You do not need to be told that the same man had built them, owned and rented them, and you know he was a dull fellow, without imagination, or he would have put a dab of red paint somewhere in the trimming of one, and green in the other, or an extra gable in one, or another sort of kitchen, or put the chimney or a window in a different place or made some change to break the spell. But he did not do any of these things because he had simply built them to rent, and renters are expected to be glad of anything to live in, and not to expect too much for twelve dollars and fifty cents per month, strictly in advance.

The front door opened into a small hall, whose meagre space was partially taken up by a gray painted stairway, and which afforded the occasional caller a full view of the inward workings of the kitchen, unless the door at the other end was kept shut; but the careful housewife overcame all danger of such exposure by hanging curtains over the door space. The living-room was to the right as you came in the front door, and the dining-room was separated from it by an archway, and more curtains. The dining-room had one window, whose upper portion contained squares of red, blue, and amber colored glass; the large window in the front room followed the same design. The walls were plastered, and the floors were of fir.

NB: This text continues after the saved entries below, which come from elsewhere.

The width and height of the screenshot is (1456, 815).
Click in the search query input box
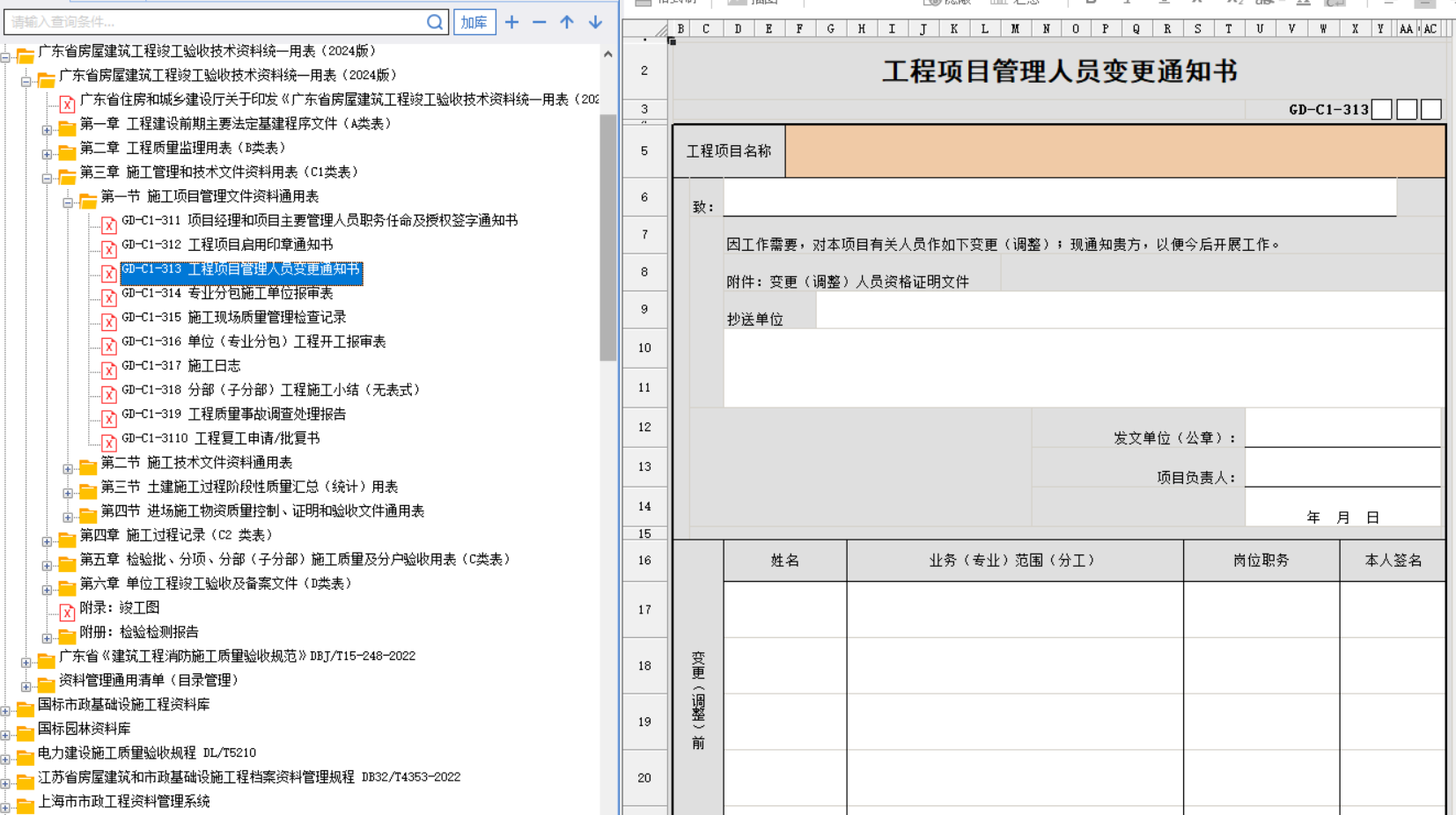click(216, 22)
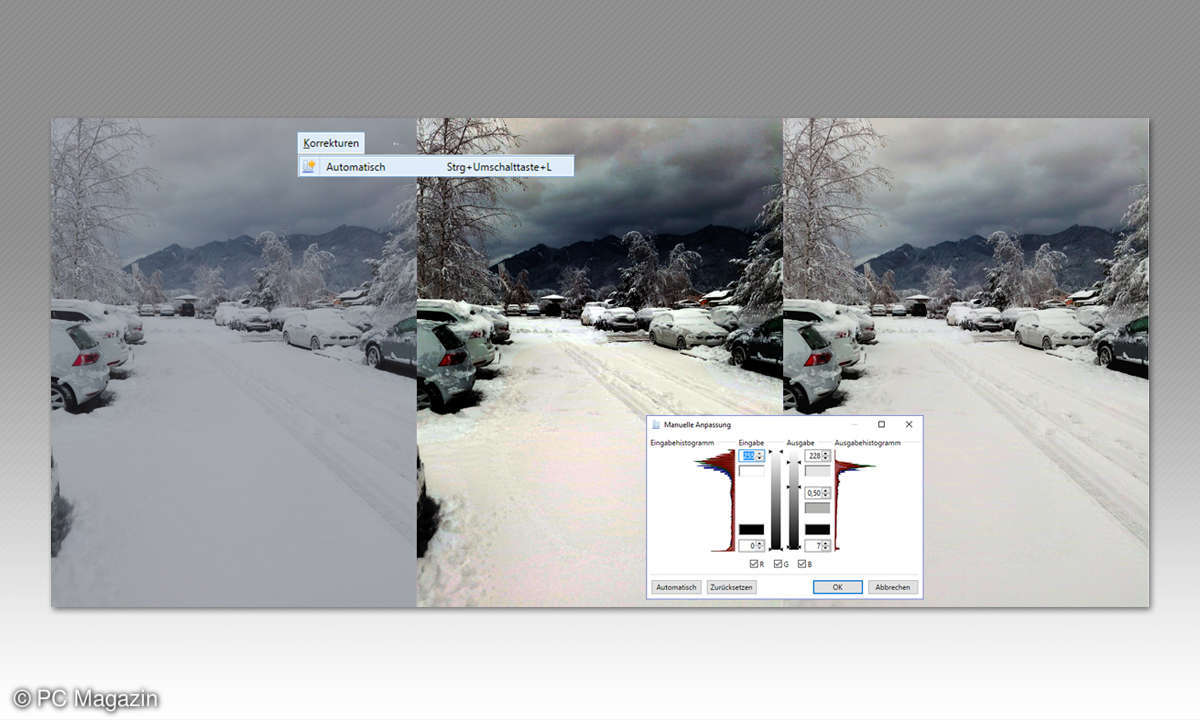Click the Ausgabe gradient slider bar
This screenshot has height=720, width=1200.
[x=794, y=500]
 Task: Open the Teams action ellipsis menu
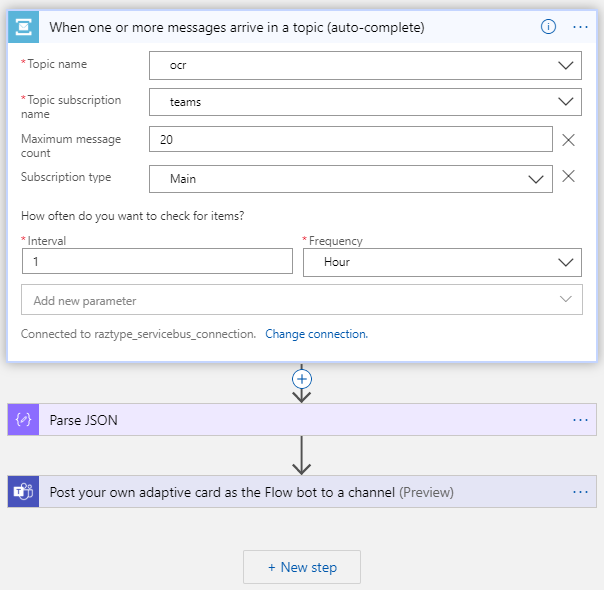(x=580, y=492)
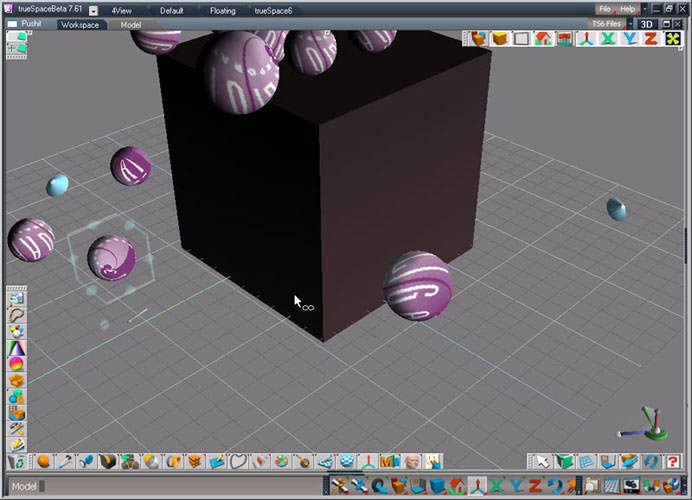Select the heart-shaped spline icon
Screen dimensions: 692x500
[238, 462]
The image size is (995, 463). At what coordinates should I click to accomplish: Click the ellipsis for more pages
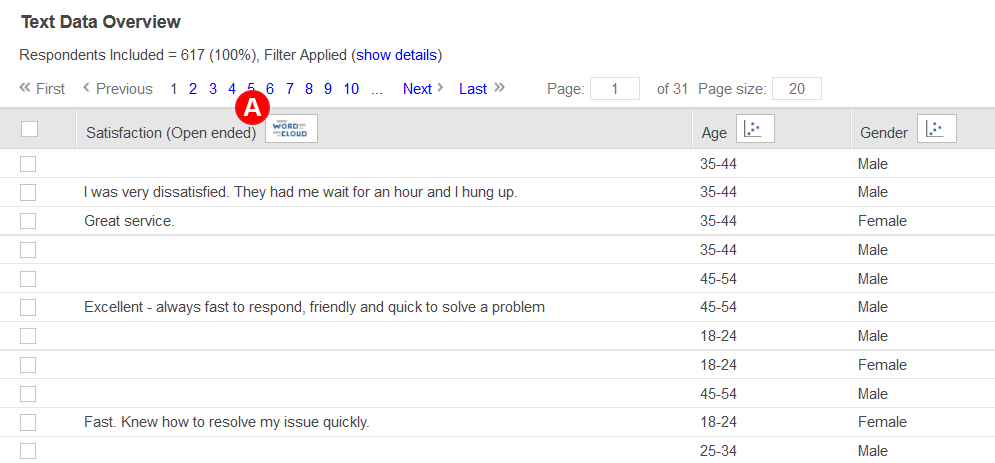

By these peculiarities, I am sure you will know the houses I mean.


Well, as I said, there were two of them side by side, and by a curious coincidence, they received their occupants the same day, and both mistresses were brides. William Brown, book-keeper for an implement firm, who had gone East and married Stella Morrow of Peterboro, and Herbert S. Wilson, banker, who had married Miss Summers, one of the teachers, were the tenants, and the people of the small town called that street “Honeymoon Avenue.”

When the observant ladies of the Reception Committee of the Ladies’ Aid called on the two brides, which they did in due course, they were unable to decide who had the best furniture. Mrs. Wilson had a green carpet and green chenille portieres; Mrs. Brown’s were dull blue; Mrs. Wilson’s china was the tea rose design, Mrs. Brown’s was the gold clover leaf; Mrs. Wilson had house plants; Mrs. Brown had a bird; Mrs. Wilson had a silk eiderdown on her spare room bed, Mrs. Brown had a crocheted bedspread which her grandmother had made.

After careful discussion, the visitors of the Reception Committee were unable to institute a comparison, which should be abundant proof that the house of Wilson and the house of Brown had got away to a fair start.

At the end of the first year, the equality which had existed between the two families, was at an end, for there came into the Brown home a small, pink, blue-eyed infant, who constantly mistook the night for day, and persisted in wanting everyone to stand at attention.

Mrs. Wilson, who ran in the first afternoon to see him, presented him with a handsome garment, replete with blue bows, which she had bought the week before at a church bazaar, because, as she explained to her husband, “it was so hard to get out without buying something.” It was really a very handsome present for the young barbarian, who mistook it for something of an edible nature, and even the first time it was put on him, chewed one of the dainty blue bows into shapeless squadginess. But this misdemeanor did not decrease his mother’s admiration.

There were times, of course, in the first six months, when she wished he was not quite so imperative, and she often wondered how he could tell when she had gone down cellar for the vegetables for dinner, and why he raised such a piercing wail every time she went out of the room. But she always rushed to him with breathless haste, fully expecting to find that some evil had befallen him. When she reached his crib and found that he was still intact, her thankfulness always drove out her indignation, and when he flashed his blue-eyed, two-toothed, dimpled smile at her, she forgave him freely, and marked his “board and keep bill” paid to date.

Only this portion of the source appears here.